__Given information__:
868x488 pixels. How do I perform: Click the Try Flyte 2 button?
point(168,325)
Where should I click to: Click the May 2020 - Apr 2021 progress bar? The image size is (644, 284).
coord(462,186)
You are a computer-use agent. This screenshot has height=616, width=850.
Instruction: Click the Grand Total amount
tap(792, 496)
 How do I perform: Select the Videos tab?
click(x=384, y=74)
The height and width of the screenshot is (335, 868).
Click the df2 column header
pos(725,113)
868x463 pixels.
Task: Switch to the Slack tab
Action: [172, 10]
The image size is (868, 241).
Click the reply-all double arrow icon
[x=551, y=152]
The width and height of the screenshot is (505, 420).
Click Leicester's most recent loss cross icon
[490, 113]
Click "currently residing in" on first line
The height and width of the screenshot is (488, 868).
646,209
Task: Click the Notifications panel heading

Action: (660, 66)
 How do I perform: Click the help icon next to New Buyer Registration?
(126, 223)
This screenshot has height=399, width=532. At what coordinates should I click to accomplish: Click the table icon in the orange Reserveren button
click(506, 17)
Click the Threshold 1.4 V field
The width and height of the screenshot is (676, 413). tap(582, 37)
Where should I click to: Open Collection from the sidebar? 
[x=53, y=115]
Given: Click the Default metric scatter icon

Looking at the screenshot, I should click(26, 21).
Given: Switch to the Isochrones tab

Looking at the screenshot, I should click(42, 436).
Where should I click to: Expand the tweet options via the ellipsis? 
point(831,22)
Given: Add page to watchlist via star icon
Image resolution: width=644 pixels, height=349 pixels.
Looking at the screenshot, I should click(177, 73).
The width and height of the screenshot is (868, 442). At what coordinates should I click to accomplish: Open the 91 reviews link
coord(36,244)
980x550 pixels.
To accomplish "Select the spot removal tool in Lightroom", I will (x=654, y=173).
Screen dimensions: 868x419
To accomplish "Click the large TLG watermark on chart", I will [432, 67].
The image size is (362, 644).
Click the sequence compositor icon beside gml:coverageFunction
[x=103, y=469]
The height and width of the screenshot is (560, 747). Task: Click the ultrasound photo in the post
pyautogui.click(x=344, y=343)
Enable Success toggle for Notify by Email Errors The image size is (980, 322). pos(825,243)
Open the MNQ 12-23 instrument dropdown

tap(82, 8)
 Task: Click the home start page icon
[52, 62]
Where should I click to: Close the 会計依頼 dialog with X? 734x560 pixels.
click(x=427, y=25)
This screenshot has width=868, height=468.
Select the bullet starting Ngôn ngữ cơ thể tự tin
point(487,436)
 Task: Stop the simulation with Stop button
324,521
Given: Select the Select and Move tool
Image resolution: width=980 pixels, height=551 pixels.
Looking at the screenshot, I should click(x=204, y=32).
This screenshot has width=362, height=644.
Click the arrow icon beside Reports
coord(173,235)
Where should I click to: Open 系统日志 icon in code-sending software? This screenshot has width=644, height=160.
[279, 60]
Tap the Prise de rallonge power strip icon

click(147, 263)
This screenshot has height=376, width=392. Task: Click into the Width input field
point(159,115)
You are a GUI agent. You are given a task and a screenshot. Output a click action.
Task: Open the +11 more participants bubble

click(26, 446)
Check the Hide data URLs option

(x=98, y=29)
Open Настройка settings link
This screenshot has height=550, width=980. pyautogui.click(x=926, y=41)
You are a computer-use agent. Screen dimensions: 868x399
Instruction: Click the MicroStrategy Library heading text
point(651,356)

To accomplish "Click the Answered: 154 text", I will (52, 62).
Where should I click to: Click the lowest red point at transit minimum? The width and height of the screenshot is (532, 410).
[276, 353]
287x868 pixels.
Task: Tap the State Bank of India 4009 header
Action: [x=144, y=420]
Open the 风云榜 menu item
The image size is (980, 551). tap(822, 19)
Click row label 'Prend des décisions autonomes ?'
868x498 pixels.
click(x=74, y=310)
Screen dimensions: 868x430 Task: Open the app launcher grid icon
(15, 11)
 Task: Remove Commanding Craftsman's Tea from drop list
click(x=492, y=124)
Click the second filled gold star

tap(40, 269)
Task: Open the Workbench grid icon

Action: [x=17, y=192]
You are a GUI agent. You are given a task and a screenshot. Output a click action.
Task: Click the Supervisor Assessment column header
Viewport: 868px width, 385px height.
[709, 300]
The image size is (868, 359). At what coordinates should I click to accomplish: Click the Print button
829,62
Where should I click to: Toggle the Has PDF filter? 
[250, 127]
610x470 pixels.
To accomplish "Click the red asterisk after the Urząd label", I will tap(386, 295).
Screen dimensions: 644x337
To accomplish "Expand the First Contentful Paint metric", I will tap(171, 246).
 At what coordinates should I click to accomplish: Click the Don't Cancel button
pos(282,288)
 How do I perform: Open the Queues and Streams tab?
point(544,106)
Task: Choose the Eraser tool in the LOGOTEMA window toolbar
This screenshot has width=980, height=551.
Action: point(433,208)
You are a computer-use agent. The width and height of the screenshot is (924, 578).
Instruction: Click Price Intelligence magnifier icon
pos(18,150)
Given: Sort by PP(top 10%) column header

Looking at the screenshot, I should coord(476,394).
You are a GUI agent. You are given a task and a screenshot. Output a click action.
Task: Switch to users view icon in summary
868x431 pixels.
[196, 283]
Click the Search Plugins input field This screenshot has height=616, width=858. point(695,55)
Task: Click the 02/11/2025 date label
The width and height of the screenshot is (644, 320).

__Task statement__:
Could you write out the full data verbatim?

__Task result__:
868x488 pixels. How do I perform: Click the Try Flyte 2 button?
point(168,325)
Where should I click to: Click the May 2020 - Apr 2021 progress bar? The image size is (644, 284).
coord(462,186)
You are a computer-use agent. This screenshot has height=616, width=850.
Instruction: Click the Grand Total amount
tap(792, 496)
 How do I perform: Select the Videos tab?
click(x=384, y=74)
The height and width of the screenshot is (335, 868).
Click the df2 column header
pos(725,113)
868x463 pixels.
Task: Switch to the Slack tab
Action: [172, 10]
The image size is (868, 241).
Click the reply-all double arrow icon
[x=551, y=152]
The width and height of the screenshot is (505, 420).
Click Leicester's most recent loss cross icon
[490, 113]
Click "currently residing in" on first line
The height and width of the screenshot is (488, 868).
646,209
Task: Click the Notifications panel heading

Action: (660, 66)
 How do I perform: Click the help icon next to New Buyer Registration?
(126, 223)
This screenshot has height=399, width=532. At what coordinates should I click to accomplish: Click the table icon in the orange Reserveren button
click(506, 17)
Click the Threshold 1.4 V field
The width and height of the screenshot is (676, 413). tap(582, 37)
Where should I click to: Open Collection from the sidebar? 
[x=53, y=115]
Given: Click the Default metric scatter icon

Looking at the screenshot, I should click(26, 21).
Given: Switch to the Isochrones tab

Looking at the screenshot, I should click(42, 436).
Where should I click to: Expand the tweet options via the ellipsis? 
point(831,22)
Given: Add page to watchlist via star icon
Image resolution: width=644 pixels, height=349 pixels.
Looking at the screenshot, I should click(177, 73).
The width and height of the screenshot is (868, 442). At what coordinates should I click to accomplish: Open the 91 reviews link
coord(36,244)
980x550 pixels.
To accomplish "Select the spot removal tool in Lightroom", I will (x=654, y=173).
Screen dimensions: 868x419
To accomplish "Click the large TLG watermark on chart", I will [432, 67].
The image size is (362, 644).
Click the sequence compositor icon beside gml:coverageFunction
[x=103, y=469]
The height and width of the screenshot is (560, 747). Task: Click the ultrasound photo in the post
pyautogui.click(x=344, y=343)
Enable Success toggle for Notify by Email Errors The image size is (980, 322). pos(825,243)
Open the MNQ 12-23 instrument dropdown

tap(82, 8)
 Task: Click the home start page icon
[52, 62]
Where should I click to: Close the 会計依頼 dialog with X? 734x560 pixels.
click(x=427, y=25)
This screenshot has width=868, height=468.
Select the bullet starting Ngôn ngữ cơ thể tự tin
point(487,436)
 Task: Stop the simulation with Stop button
324,521
Given: Select the Select and Move tool
Image resolution: width=980 pixels, height=551 pixels.
Looking at the screenshot, I should click(x=204, y=32).
This screenshot has width=362, height=644.
Click the arrow icon beside Reports
coord(173,235)
Where should I click to: Open 系统日志 icon in code-sending software? This screenshot has width=644, height=160.
[279, 60]
Tap the Prise de rallonge power strip icon

click(147, 263)
This screenshot has height=376, width=392. Task: Click into the Width input field
point(159,115)
You are a GUI agent. You are given a task and a screenshot. Output a click action.
Task: Open the +11 more participants bubble

click(26, 446)
Check the Hide data URLs option

(x=98, y=29)
Open Настройка settings link
This screenshot has height=550, width=980. pyautogui.click(x=926, y=41)
You are a computer-use agent. Screen dimensions: 868x399
Instruction: Click the MicroStrategy Library heading text
point(651,356)

To accomplish "Click the Answered: 154 text", I will (52, 62).
Where should I click to: Click the lowest red point at transit minimum? The width and height of the screenshot is (532, 410).
[276, 353]
287x868 pixels.
Task: Tap the State Bank of India 4009 header
Action: [x=144, y=420]
Open the 风云榜 menu item
The image size is (980, 551). tap(822, 19)
Click row label 'Prend des décisions autonomes ?'
868x498 pixels.
click(x=74, y=310)
Screen dimensions: 868x430 Task: Open the app launcher grid icon
(15, 11)
 Task: Remove Commanding Craftsman's Tea from drop list
click(x=492, y=124)
Click the second filled gold star

tap(40, 269)
Task: Open the Workbench grid icon

Action: [x=17, y=192]
You are a GUI agent. You are given a task and a screenshot. Output a click action.
Task: Click the Supervisor Assessment column header
Viewport: 868px width, 385px height.
[709, 300]
The image size is (868, 359). At what coordinates should I click to accomplish: Click the Print button
829,62
Where should I click to: Toggle the Has PDF filter? 
[250, 127]
610x470 pixels.
To accomplish "Click the red asterisk after the Urząd label", I will tap(386, 295).
Screen dimensions: 644x337
To accomplish "Expand the First Contentful Paint metric", I will tap(171, 246).
 At what coordinates should I click to accomplish: Click the Don't Cancel button
pos(282,288)
 How do I perform: Open the Queues and Streams tab?
point(544,106)
Task: Choose the Eraser tool in the LOGOTEMA window toolbar
This screenshot has width=980, height=551.
Action: point(433,208)
You are a computer-use agent. The width and height of the screenshot is (924, 578).
Instruction: Click Price Intelligence magnifier icon
pos(18,150)
Given: Sort by PP(top 10%) column header

Looking at the screenshot, I should coord(476,394).
You are a GUI agent. You are given a task and a screenshot. Output a click action.
Task: Switch to users view icon in summary
868x431 pixels.
[196, 283]
Click the Search Plugins input field This screenshot has height=616, width=858. point(695,55)
Task: Click the 02/11/2025 date label
The width and height of the screenshot is (644, 320).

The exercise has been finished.